I missed my opportunity. I should have gone to my local mall to buy
"pot suckers" before the city council banned them. The ban, which
follows one in Chicago, made the news in the Chicago Tribune this
week - see http://www.mapinc.org/drugnews/v05.n1411.a07.html

Let me make it perfectly clear: I haven't tried one of these
so-called treats. But the more the politicians demonize the
lollipops, the more irresistible they become. I know NORML head
Allen St. Pierre says the taste is rather, well, unpleasant ("foul"
and "nasty" are the specific ways he describes it in the Tribune story).
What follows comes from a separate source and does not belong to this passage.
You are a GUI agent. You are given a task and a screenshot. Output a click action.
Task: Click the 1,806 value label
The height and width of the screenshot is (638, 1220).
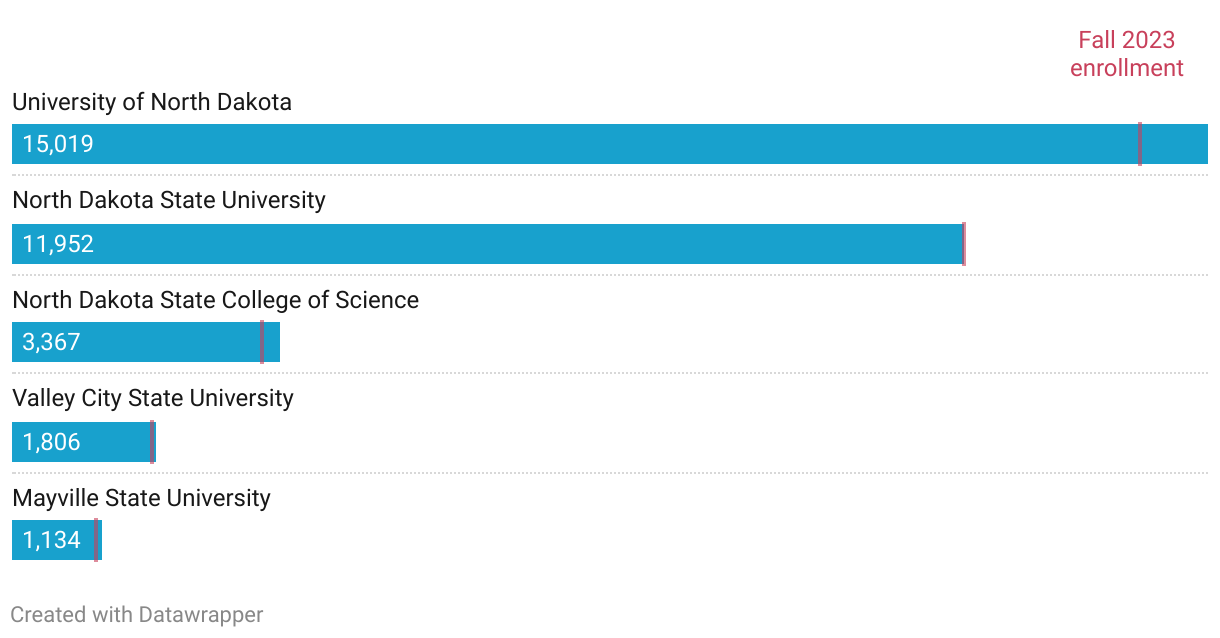pyautogui.click(x=51, y=442)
I know there are no intoxicants involved (the "controversial"
ingredient, hemp oil, is available in lots of other food, despite
federal attempts to ban it a few years ago). But surely if the
government wants to protect me and my kids from this so desperately,
the product must have some appealing quality.
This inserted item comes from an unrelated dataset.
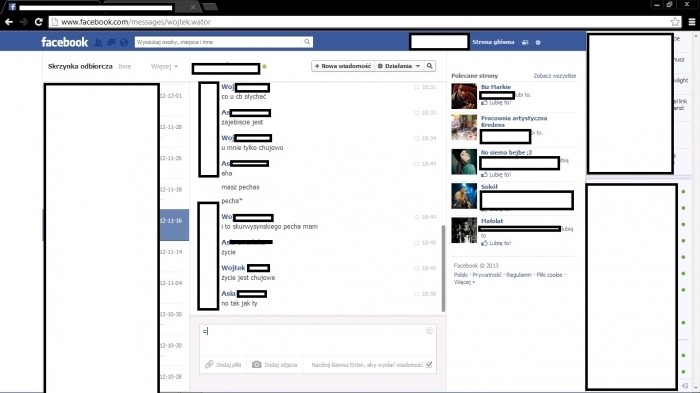Open the notifications globe icon
700x393 pixels.
click(124, 42)
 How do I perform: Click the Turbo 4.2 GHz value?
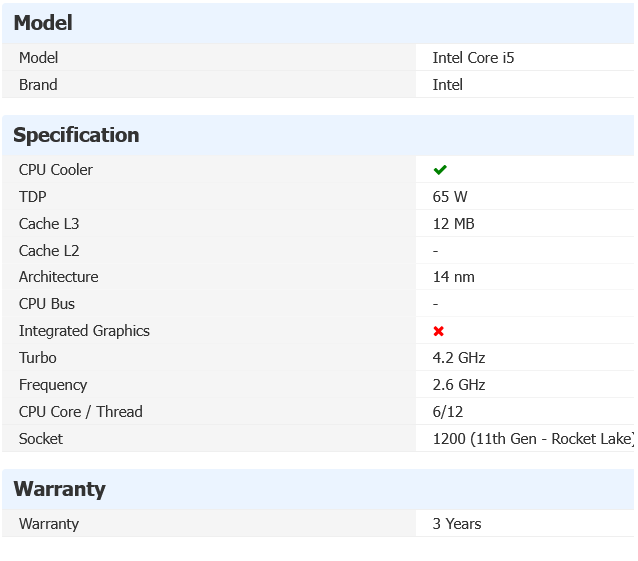click(x=459, y=358)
I don't want to get too specific about when I may try it - I don't
need trouble from the local cops for smuggling contraband back into
the city. But, it's going to happen - and I'm going to raise my fist
in a people power salute when the first rank taste touches my
tongue. I will beat the system, and, as Homer Simpson says, stick it
to the man.

Maybe then I will understand what the fuss is all about. Of course,
having followed the drug war for several years, I do sort of
understand what's going on, but with the recognition that these
things don't follow conventional logic.

As far as I can tell from the news coverage, there haven't been
actual complaints about the hemp candy, not from parents, not from
kids (even those shocked by the pungent flavor). No one says the
product is unsafe. It presents no threat at all - except a symbolic one.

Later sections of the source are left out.